Karıncalar dolaşırken sordum kendime
Bu işsizlik günleri benim boşluğumu fark etmemi sağladı. Ne kadar boş biri olduğumu, “zamanım olsa” dediğim sözlerin ne kadar yalan olduğunu fark etmemi sağladı. Kayadan, havadaki tozdan farkım yok. Yaşlanmayı bekleyen ve zamanı geldiğinde ağlayacak bir kaya, bir toz. Düşünmek sadece daha fazla düşünmeme neden oluyor. Herhangi bir hareketi, olayı içime sinerek yapmadığımda bu bende donuk anlara neden oluyor. Bende o dışarıdaki insanlardan daha kötü değilim neden daha fazla hesap vermek için kendimi kaybediyorum, bütün bunları kendime yaşatıyorum. Her şeyi en iyi şekliyle yapmak zorundaymışım gibi. Bir sürü insan yanlışlar yaparak hayatlarına devam ediyor. Kaçı geri adım atıyor? Kaçı yaptıklarından pişman? Pişman olmak yetmez, kimi düzeltmeye çalışıyor?
Ne yapmak istiyorum? Ne yapabilirim? Ne yapmaktan mutlu olurum?
Zaman zaman bu soruları kendime sordum. Okulda, işte, yolda, yemekte ve yatakta düşündüm hep. Hâlâ bir cevap verebilmiş değilim. Uyanır uyanmaz düşünmekten kaçamayan beynim nasıl da hemen karamsar oluyor ve kendini boğmaya başlıyor. Mutlu olduğum, pürüzlere takılmadığım bir an bile aklıma gelmiyor. Bu düşünme illeti, konuşmalar, göz kırpışları kimi zaman günümü kötüleştiriyor. Ama her zaman yeni bir gün vardır denir. Hayatında büyük hatalar yapmış olan insanlar için bu söylenebilirse benim çok daha rahat söylenebilmeli.

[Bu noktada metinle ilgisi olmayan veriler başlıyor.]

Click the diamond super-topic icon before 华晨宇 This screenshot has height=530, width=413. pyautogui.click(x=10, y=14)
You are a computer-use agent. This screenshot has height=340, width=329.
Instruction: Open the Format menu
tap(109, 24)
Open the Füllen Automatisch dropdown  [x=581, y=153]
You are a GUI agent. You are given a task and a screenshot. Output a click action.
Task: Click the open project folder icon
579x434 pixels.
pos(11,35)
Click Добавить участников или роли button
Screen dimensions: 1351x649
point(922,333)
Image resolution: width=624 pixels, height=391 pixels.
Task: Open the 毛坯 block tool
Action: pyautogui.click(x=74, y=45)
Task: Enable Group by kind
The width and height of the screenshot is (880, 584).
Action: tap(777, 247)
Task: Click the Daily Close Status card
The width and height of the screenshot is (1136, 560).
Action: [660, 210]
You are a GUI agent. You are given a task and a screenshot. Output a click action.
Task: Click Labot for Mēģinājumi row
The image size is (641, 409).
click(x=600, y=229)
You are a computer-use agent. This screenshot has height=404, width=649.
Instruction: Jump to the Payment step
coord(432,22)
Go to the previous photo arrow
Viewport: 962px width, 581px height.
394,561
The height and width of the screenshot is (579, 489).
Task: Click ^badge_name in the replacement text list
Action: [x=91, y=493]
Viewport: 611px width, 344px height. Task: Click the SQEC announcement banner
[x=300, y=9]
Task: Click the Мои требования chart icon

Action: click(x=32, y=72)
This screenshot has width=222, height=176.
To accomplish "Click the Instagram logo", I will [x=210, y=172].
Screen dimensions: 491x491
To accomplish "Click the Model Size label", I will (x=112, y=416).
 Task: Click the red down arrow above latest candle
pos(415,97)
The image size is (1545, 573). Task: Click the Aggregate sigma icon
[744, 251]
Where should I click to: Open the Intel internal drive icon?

Umut hakkında yazmak istiyorum. Umutlanmak, “Güneş elbet doğacak” laflarını etmek ve gülümsemek istiyorum. “İyiyim ya ben” demek güzel oluyor. Ne kadar şanslı olduğumu düşünerek keyifle dolaşmayı düşlerdim. Ama bu “mutluluk oyunu” bende kısa sürüyor. Aslında gerçekten kimseyi veya hiçbir şeyi sevdiğimi düşünmüyorum. Aslında hiçbir şeyi sevmeye hakkım olduğunu da düşünmüyorum. Bu hiçbir yere dâhil olamama beni yalnızlaştırıyor. İnsanlar nasıl anneleriyle, babalarıyla, akrabaları veya arkadaşlarıyla vakit geçiriyorlar. Günleri nasıl oluyor da dolu ve birlikte geçebiliyor. Bir sokak lambası veya kapıdan farksız onları seyrediyorum. Bazen insanların hayatlarına bakıp nasıl da geçmişten konuşuyorlar, geleceği bekliyorlar diye düşünüyorum.
Her tür canlıda içinde bulunduğu topluma uymayan bir kişilik vardır. Bu karıncalar arasında da olabilir, kurtlar arasında da veya mirketler arasında da. Yaşantını sorgulamak suç mu? Toplumdan atılırsın. Ya uyum sağlarsın işe yararsın ya da dışlanırsın. Kimse işe yaramaz birini istemez. Kendisi için hazırlanmış olan görevi yapmak istemeyen çok hayvan vardır. Yapamadığından çok farklı düşünenlerden bahsediyorum. Biliyorum bu çalışmanın karşılığını alıyorlar ailede, sürüde ama durup düşünmek bizi neden hayattan koparıyor? Sorgulamak yaşamayı engeller. Tek başınıza hayatta kalmak zordur hele ki birlikte kalması gereken bir türseniz.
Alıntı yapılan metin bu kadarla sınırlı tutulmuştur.